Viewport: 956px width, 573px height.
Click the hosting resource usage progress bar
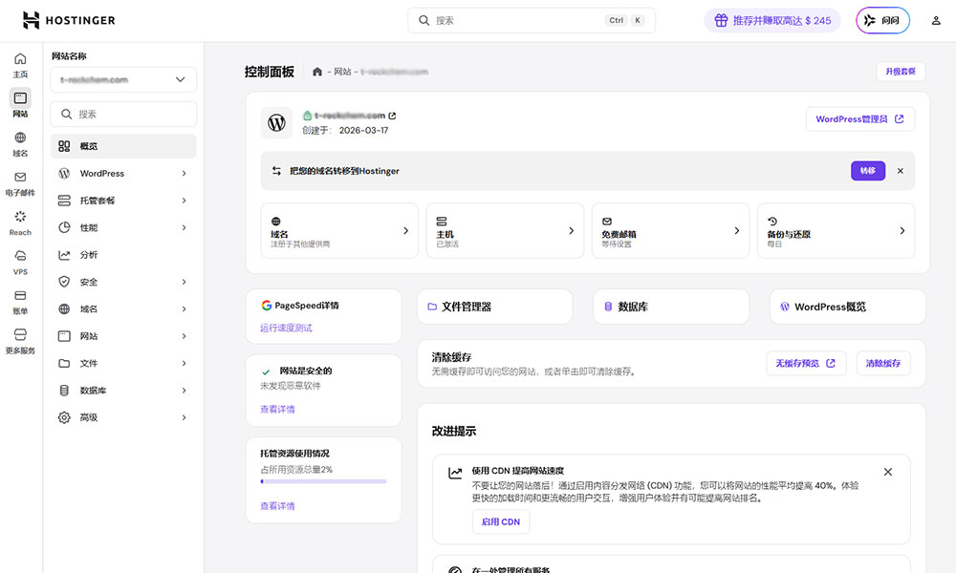point(323,481)
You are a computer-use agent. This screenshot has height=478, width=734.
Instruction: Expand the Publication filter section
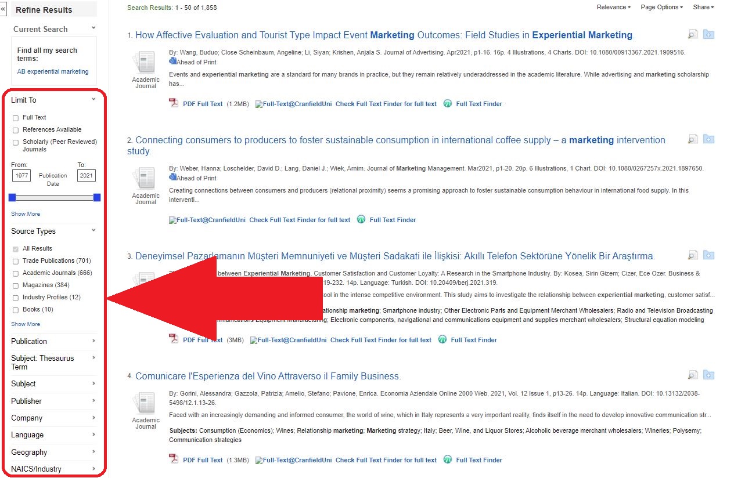[x=53, y=341]
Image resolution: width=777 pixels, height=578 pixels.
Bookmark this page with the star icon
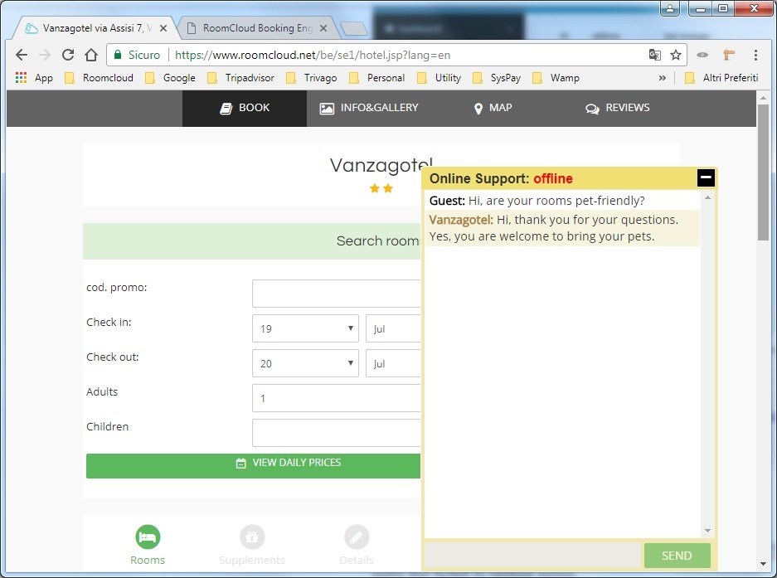675,55
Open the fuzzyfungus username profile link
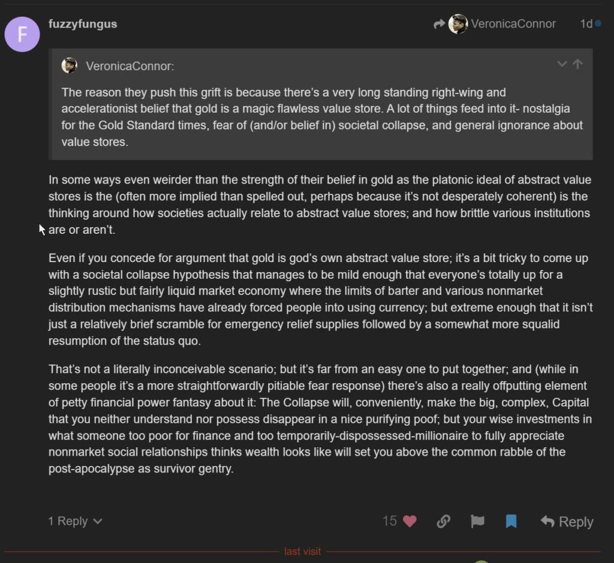This screenshot has width=614, height=563. (x=83, y=24)
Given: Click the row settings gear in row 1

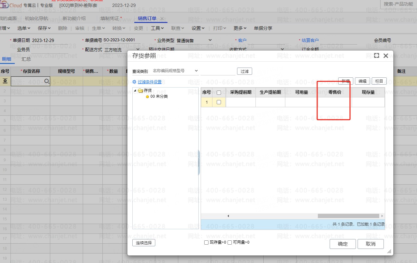Looking at the screenshot, I should 5,81.
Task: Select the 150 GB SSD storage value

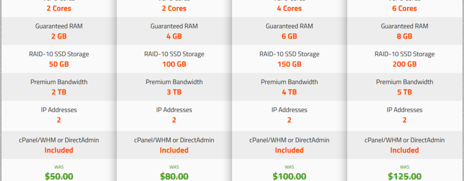Action: point(289,64)
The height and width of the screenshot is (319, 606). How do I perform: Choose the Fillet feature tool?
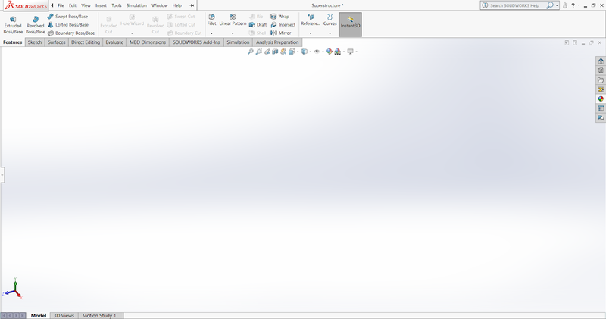[x=211, y=20]
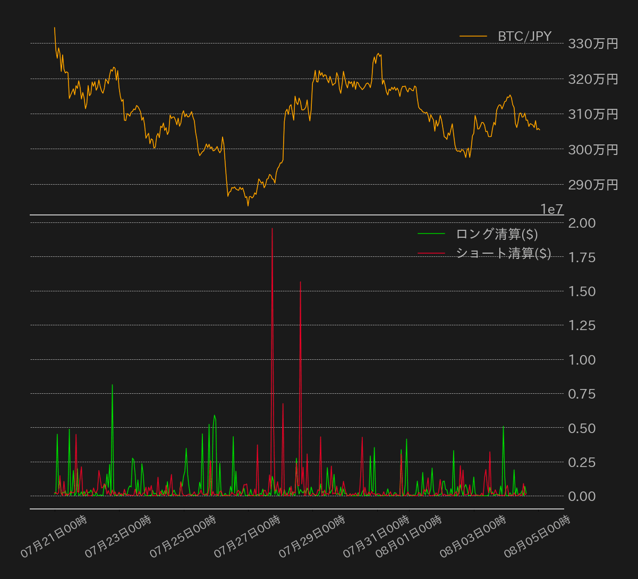Click the BTC/JPY price peak near 07月31日

tap(377, 53)
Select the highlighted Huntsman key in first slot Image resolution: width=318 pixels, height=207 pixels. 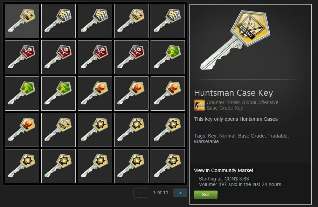tap(22, 21)
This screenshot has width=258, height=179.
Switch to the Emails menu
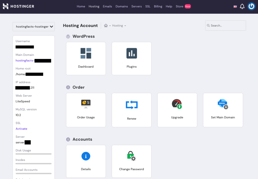click(x=107, y=6)
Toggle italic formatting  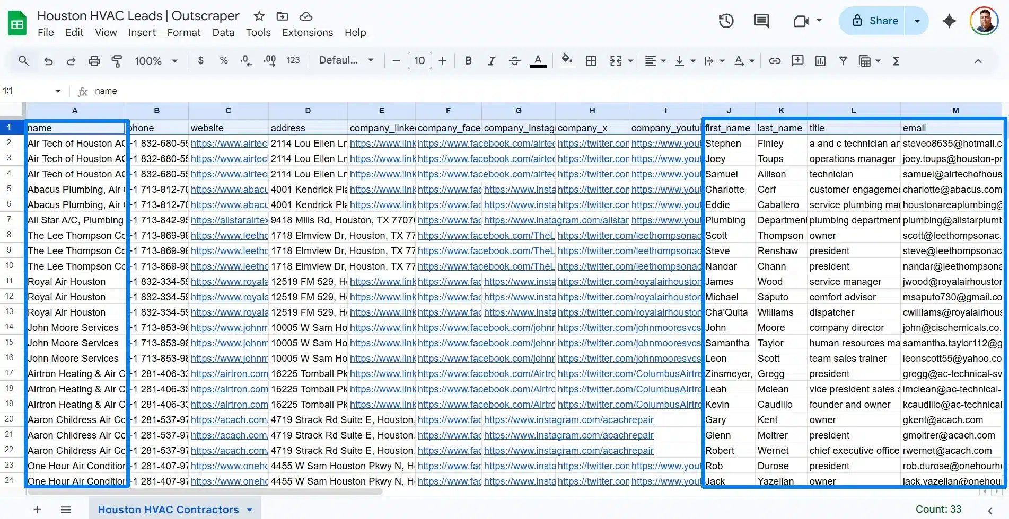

■ ■ ■ ■

● ACTIVITY:
Each line above from the one containing "Click the hosting resource usage progress bar" through the one containing "Image resolution: width=777" is to be returned verbatim. Nothing else, and no pictures.

● TASK RESULT:
Click the hosting resource usage progress bar
point(323,481)
You are a computer-use agent. This screenshot has height=478, width=734.
Instruction: Expand the Publication filter section
[x=53, y=341]
Image resolution: width=777 pixels, height=578 pixels.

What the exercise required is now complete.